Двери отворились без скрипа – петли смазывали исправно. Эминент снял цилиндр, пристроил на согнутой руке. «Шляпу! – зашипел инок на промедлившего Ури. – Шляпу-то сними!..» Расхрабрившись, он хотел добавить: «Сын мой!» – но тут великан запоздало стащил с головы шляпу, и брат Феодосий онемел. «Сссы-ы-ы…» – только и выдавил он, истово крестясь, после чего бегом вылетел из храма.

Уж лучше граблями махать…

Высокие своды были расписаны фресками. Дюжина свечей и две лампады горели перед величественным пятиярусным иконостасом. Остальное пространство тонуло во тьме. Алтарная часть делилась на три округлые абсиды. В центральной помещался алтарь; левая пустовала.
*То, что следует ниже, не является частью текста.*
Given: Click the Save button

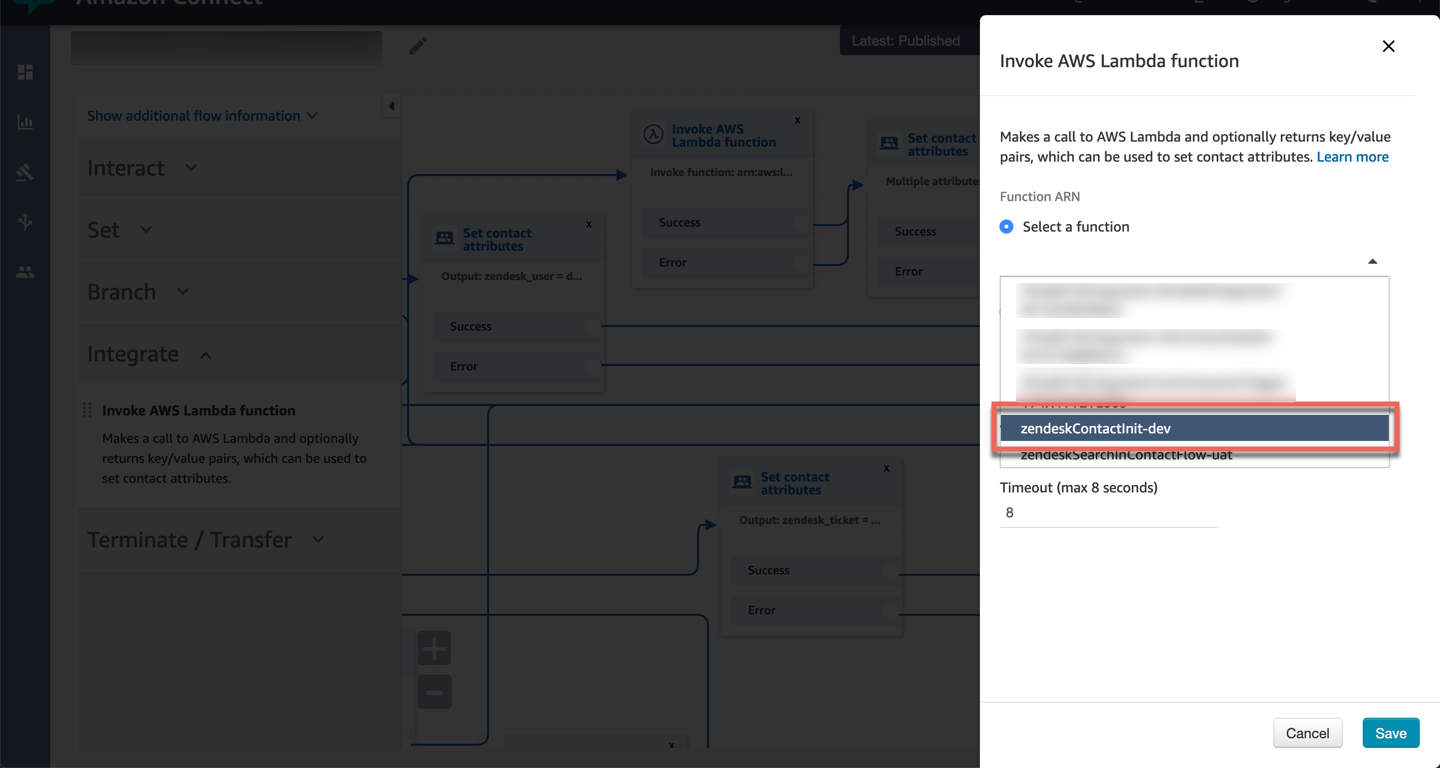Looking at the screenshot, I should tap(1390, 733).
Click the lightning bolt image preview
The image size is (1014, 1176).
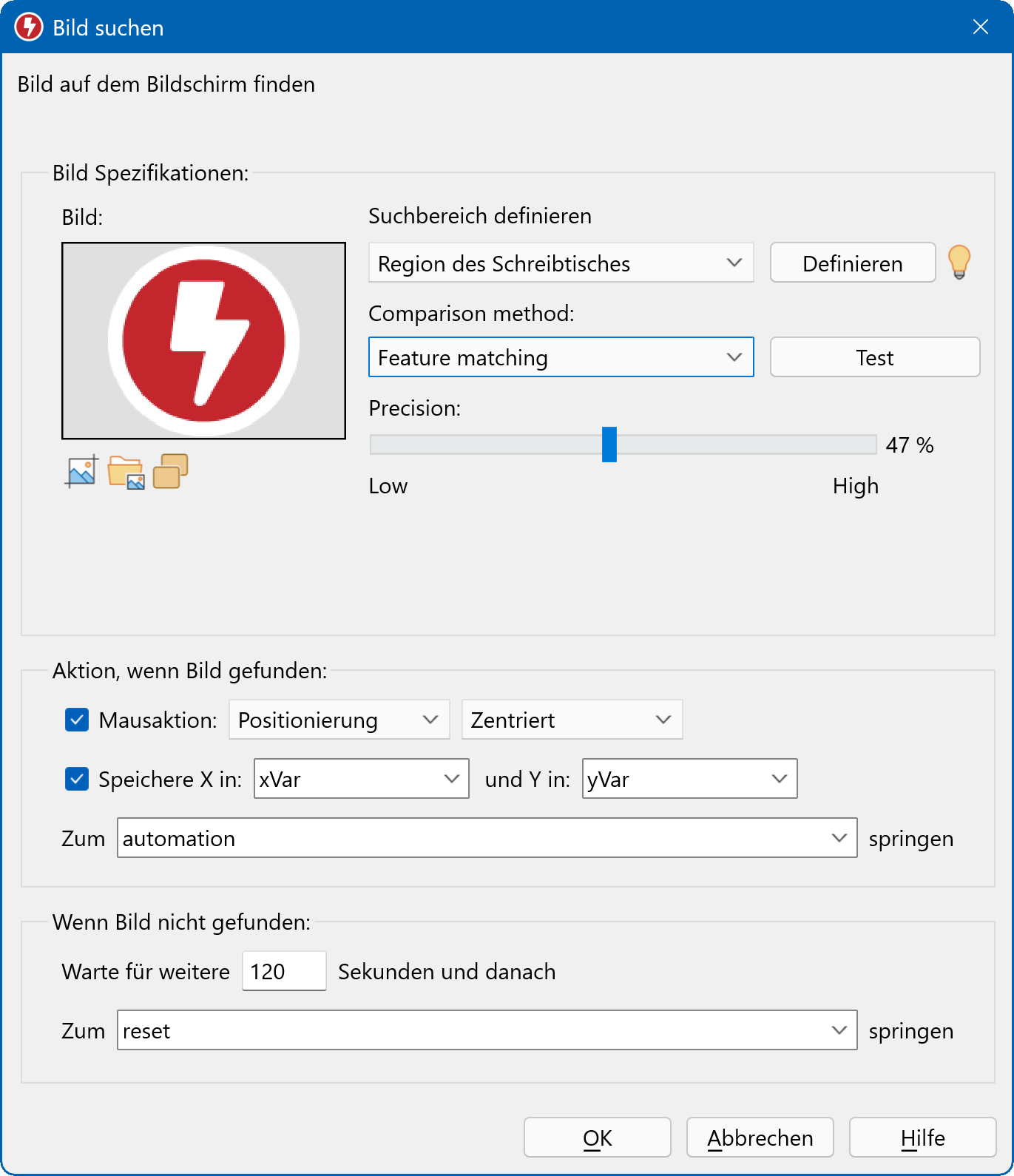coord(203,341)
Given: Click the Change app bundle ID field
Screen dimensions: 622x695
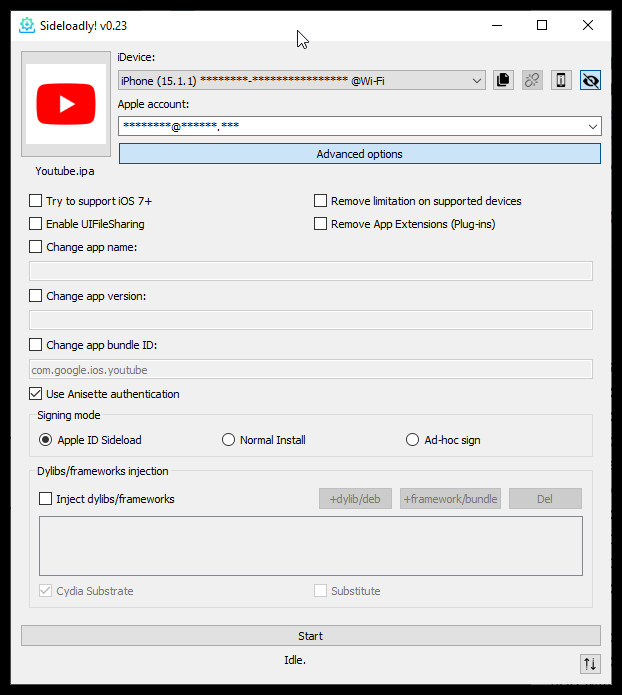Looking at the screenshot, I should (x=311, y=369).
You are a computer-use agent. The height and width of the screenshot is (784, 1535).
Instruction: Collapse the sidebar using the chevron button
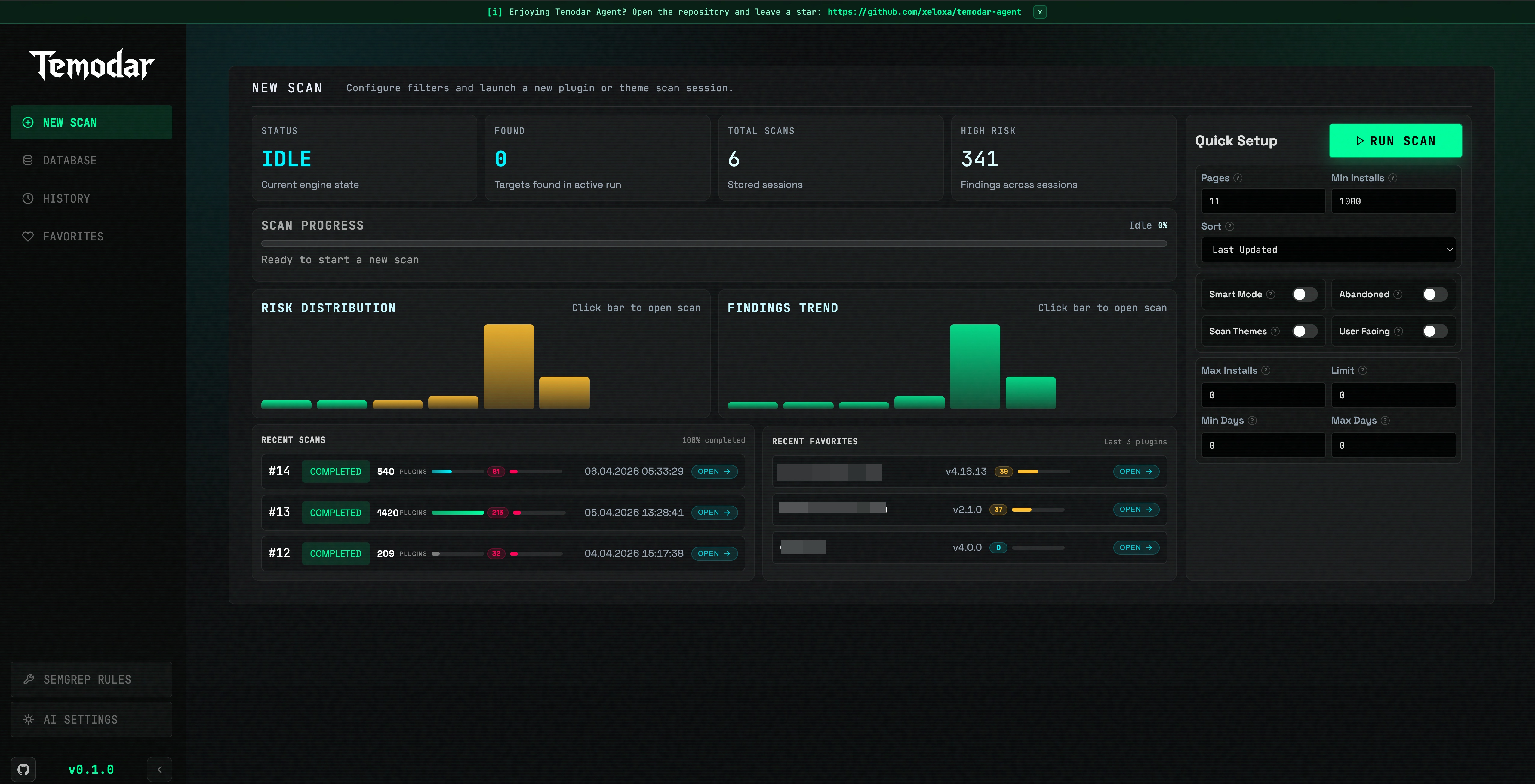tap(159, 769)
Фон Книгге глянул направо – и увидел гроб.

2

…итак, мы скажем, что Иисус вовсе не собирался основывать новую религию, а лишь хотел восстановить естественную религию и разум в их древних правах. Для пояснения можно будет привести множество текстов из Библии. Таким образом, все споры между сектами прекратятся, как только найдется разумное объяснение Христова учения, будь оно правильно или нет. Тогда эта публика увидит, что только мы – истинные и настоящие христиане, а после этого мы сможем сказать еще больше против попов и князей. В дальнейших, более высоких таинствах мы должны будем раскрыть благочестивый обман и разоблачить ложь всех религий и их связь между собой…

Он вздрогнул, как от толчка, и открыл глаза. Давний разговор с Вейсгауптом встал перед ним столь зримо, что барон даже засомневался: что это было? Яркое воспоминание о днях расцвета иллюминатов? Сон наяву? Зов прошлого?
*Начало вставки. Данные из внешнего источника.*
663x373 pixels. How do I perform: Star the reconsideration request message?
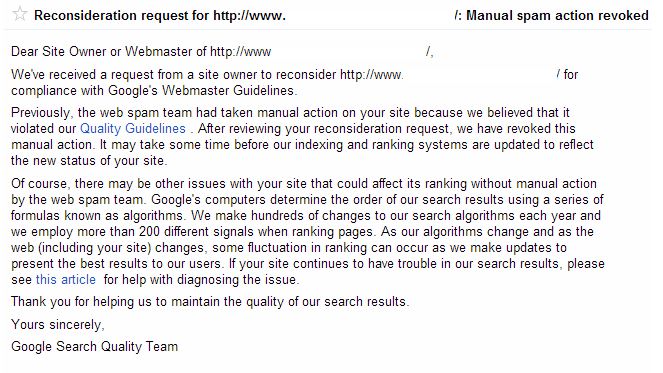click(x=19, y=14)
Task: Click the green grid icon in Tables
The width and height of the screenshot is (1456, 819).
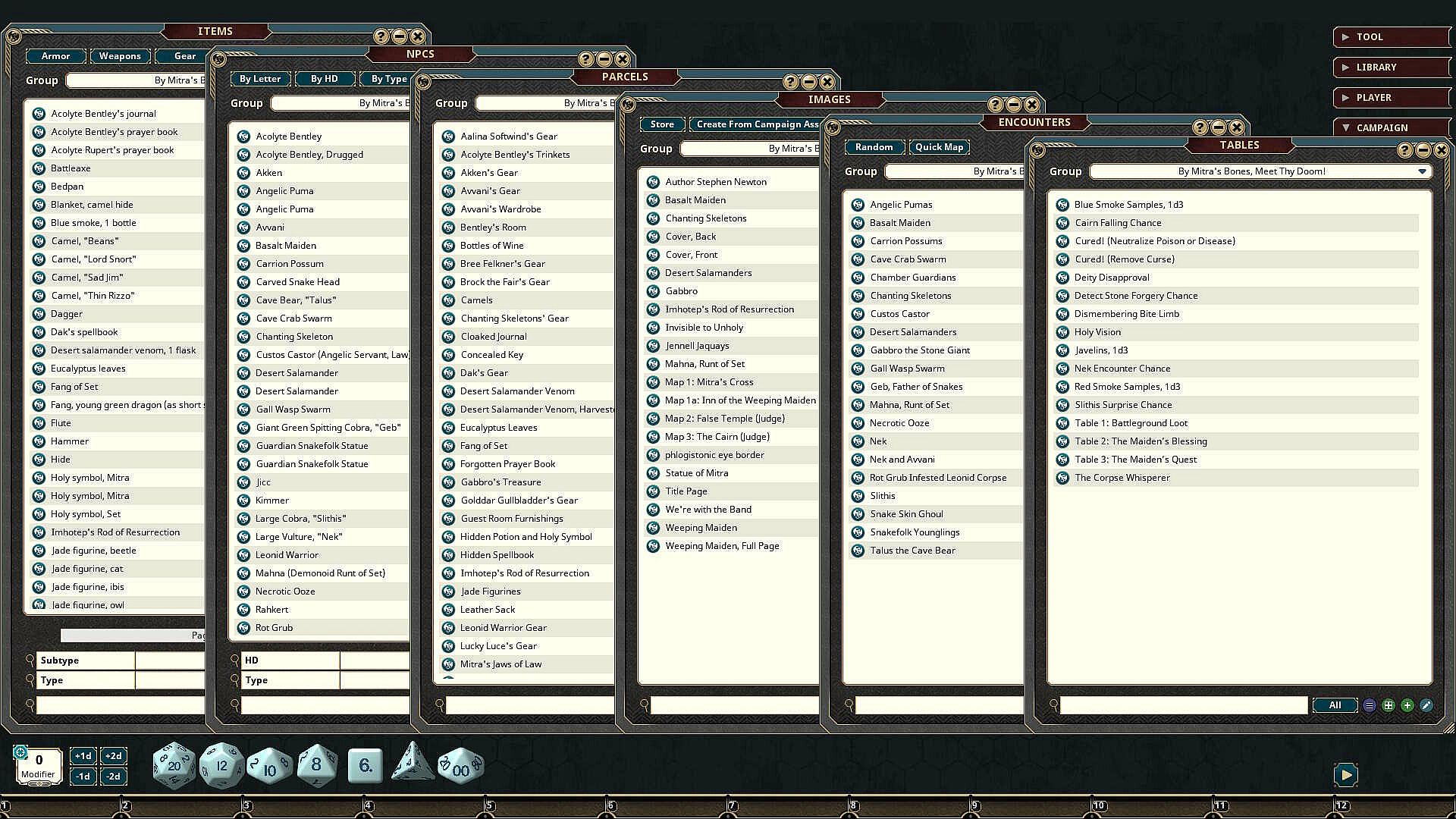Action: coord(1388,705)
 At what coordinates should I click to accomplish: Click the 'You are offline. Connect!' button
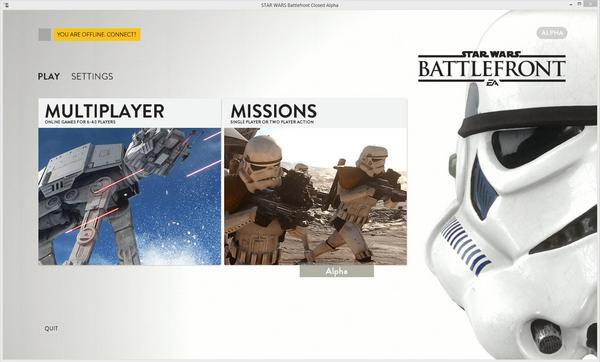pos(97,34)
Эминент мысленно отчитал себя. Это никуда не годится. Особенно – перед сложной процедурой, отягченной местом действия. С тех пор, как он утверждал необходимость постепенного разоблачения христианства, минуло полвека. Однако взгляды барона не претерпели изменений. Религия – обман, фикция. Милостыня для «нищих духом», как говорят сами церковники.

То, что намеревался совершить фон Книгге в Преображенском соборе, тянуло на вечную анафему. Однако Эминента это не смущало. А вдруг он нащупал «камешек», который сдвинет с места упрямую лавину изменений в Грядущем? Finis sanctificat media,[57] как говорят иезуиты.
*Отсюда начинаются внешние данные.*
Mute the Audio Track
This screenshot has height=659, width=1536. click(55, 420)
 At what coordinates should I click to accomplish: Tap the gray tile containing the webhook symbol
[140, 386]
Ури имел на этот счет особое мнение, но помалкивал.

В храме царила темень египетская. Лишь негасимые лампады горели парой огненных глаз, отбирая у мрака лики Спасителя и Богородицы. Остальные свечи погасил причетник два часа назад. Поздних гостей, чинно сидевших на скамье в углу, он не заметил, хотя трижды, шаркая, проходил мимо них.

Простейшее действие – отведение глаз – в храме потребовало от барона куда б'oльших усилий, нежели обычно. Он не сомневался: с усопшим доведется попотеть. Особенно если покойник – князь Гагарин.

Эминент еще ни разу не поднимал Посвященного. Это вам не моряки-утопленники… Тело Ивана Алексеевича лучше не беспокоить, обратившись напрямую к духу – с соблюдением приличий и извинениями, как равный к равному.

То, что оба равных умерли, кто раньше, кто позже, – несущественно.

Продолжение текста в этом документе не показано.